TASK BRIEF: Copy word for word the lines in the records below, starting at the line with "Image resolution: width=1212" and ending at the line with "the Edit tools". Skip the pictures.

ENTRIES PROVIDED:
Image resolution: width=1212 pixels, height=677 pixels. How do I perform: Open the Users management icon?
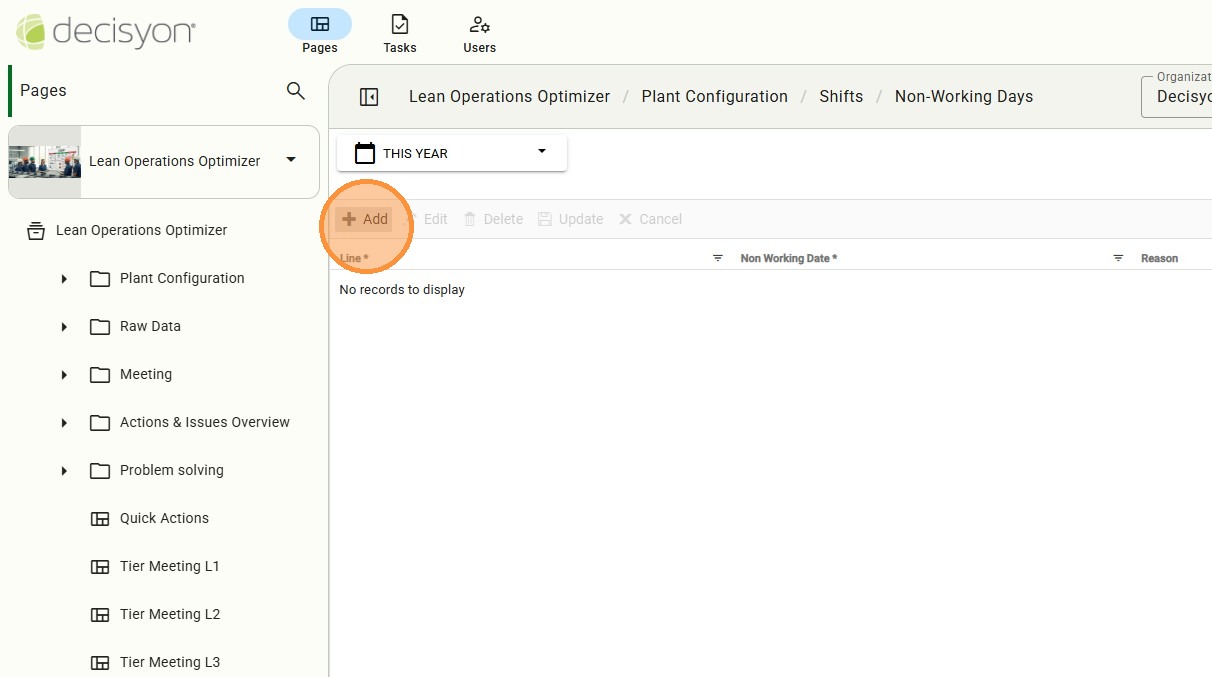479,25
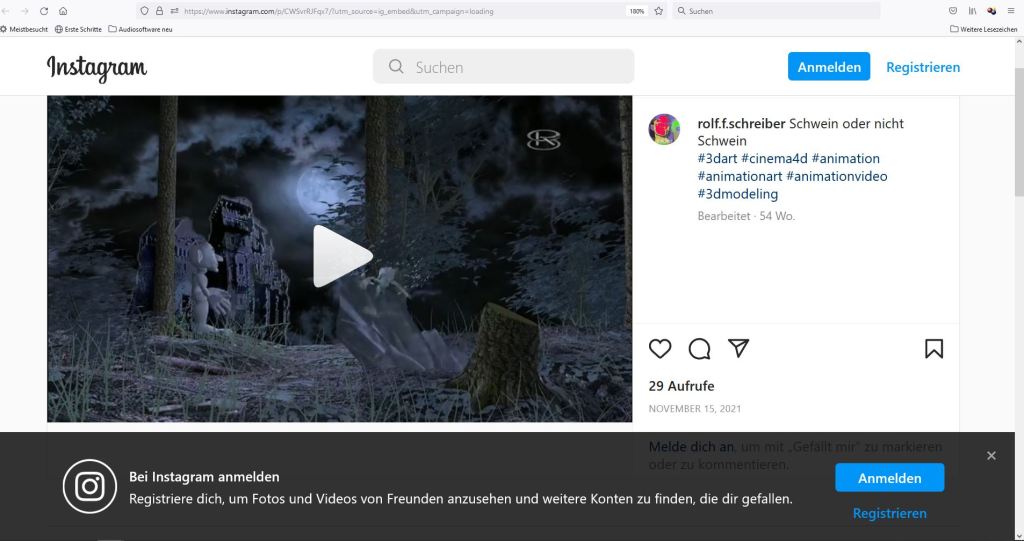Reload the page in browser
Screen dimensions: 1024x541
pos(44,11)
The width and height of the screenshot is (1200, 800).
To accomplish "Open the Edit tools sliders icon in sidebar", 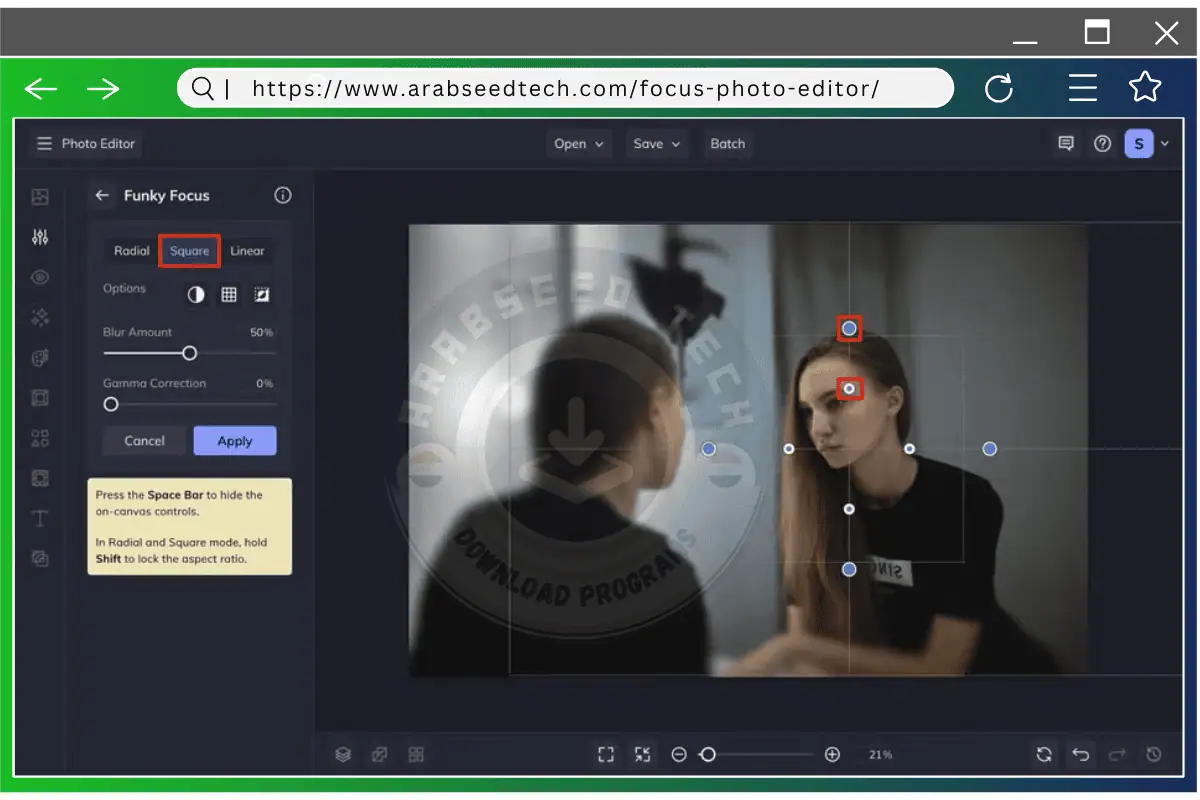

--

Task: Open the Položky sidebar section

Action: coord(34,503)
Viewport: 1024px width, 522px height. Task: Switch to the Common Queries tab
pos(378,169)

RESULT:
Image resolution: width=1212 pixels, height=677 pixels. How do I perform: Open the Users management icon?
479,25
Reload the page in browser
Screen dimensions: 1024x541
pos(44,11)
The width and height of the screenshot is (1200, 800).
To accomplish "Open the Edit tools sliders icon in sidebar", 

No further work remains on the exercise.